Hippo-DKO and CeA-DKO mice display increased anxiety-like behaviors. (A) Time spent in the center zone and entries in center zone in open field test in Hippo-CTR (n = 12) and Hippo-DKO mice (n = 15). (B) Assessment of anxiety as number of buried marbles over 30 min during a marble-burying task in Hippo-CTR (n = 15) and Hippo-DKO mice (n = 17). (C) Time spent in light compartment during light/dark box test in Hippo-CTR (n = 11) and Hippo-DKO mice (n = 12). (D) Time spent in the center zone and entries in center zone in open field test in CeA-CTR (n = 13) and CeA-DKO mice (n = 14). (E) Assessment of anxiety as number of buried marbles over 30 min during a marble-burying task test in CeA-CTR (n = 9) and CeA-DKO mice (n = 9). (F) Time spent in light compartment during light/dark box test in CeA-CTR (n = 18) and CeA-DKO mice (n = 19). *P < 0.05, **P < 0.01 by unpaired t test.
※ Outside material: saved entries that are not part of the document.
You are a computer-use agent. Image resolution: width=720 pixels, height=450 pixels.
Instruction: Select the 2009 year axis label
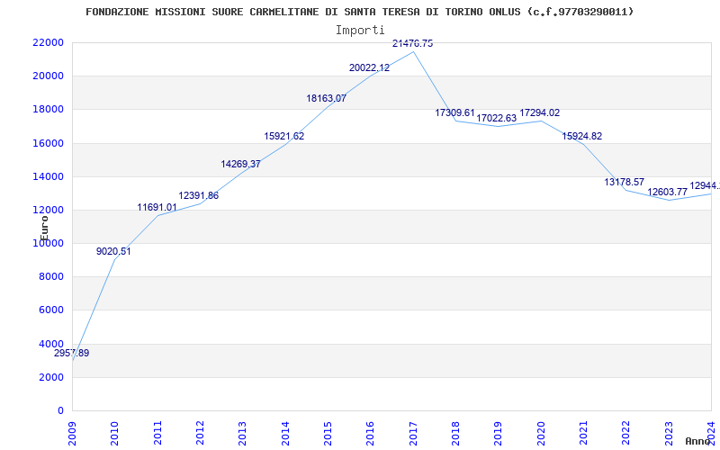pos(72,434)
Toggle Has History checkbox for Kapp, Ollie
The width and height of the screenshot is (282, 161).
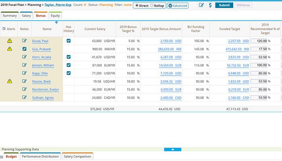pyautogui.click(x=68, y=73)
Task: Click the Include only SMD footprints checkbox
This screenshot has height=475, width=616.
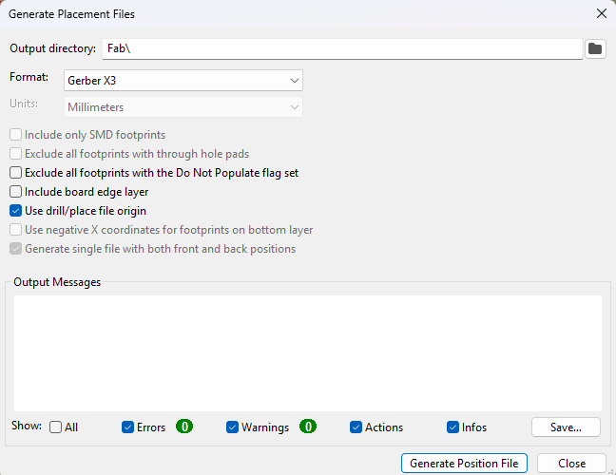Action: coord(15,135)
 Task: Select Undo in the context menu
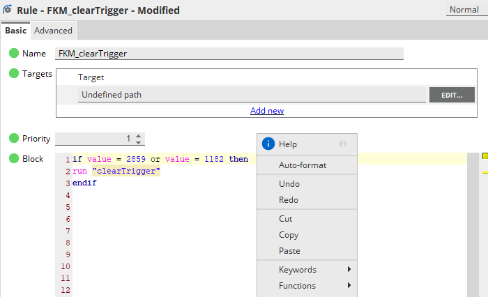(289, 184)
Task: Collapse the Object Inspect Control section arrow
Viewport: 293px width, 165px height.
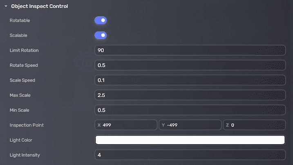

Data are presented as mean ± SEM.

Fig. 6.

Hippo-DKO and CeA-DKO mice have impaired cognition. (A) Time spent exploring the novel object during the test session of the object recognition task in Hippo-CTR (n = 8) and Hippo-DKO mice (n = 9). (B) Time spent exploring the object that was moved during the test session of the object location task in Hippo-CTR (n = 4) and Hippo-DKO mice (n = 5). (C) Errors recorded during the 10 acquisition trials, 1-wk, and 1-mo memory testing of the Stone T maze in Hippo-CTR (n = 7) and Hipp-DKO mice (n = 8). (D) Time spent exploring the novel object during the test session of the object recognition task in CeA-CTR (n = 9) and CeA-DKO mice (n = 10). (E) Time spent exploring the object that was moved during the test session of the object location task in CeA-CTR (n = 6) and CeA-DKO mice (n = 6). (F) Errors recorded during the 10 acquisition trials, 1-wk, and 1-mo memory testing of the Stone T maze in CeA-CTR (n = 7) and CeA-DKO mice (n = 9). ^#P < 0.05, ^##P < 0.01, ^###P < 0.001 by unpaired t test. *P < 0.05, **P < 0.01 between DKO and control mice by unpaired t test. Data are presented as mean ± SEM.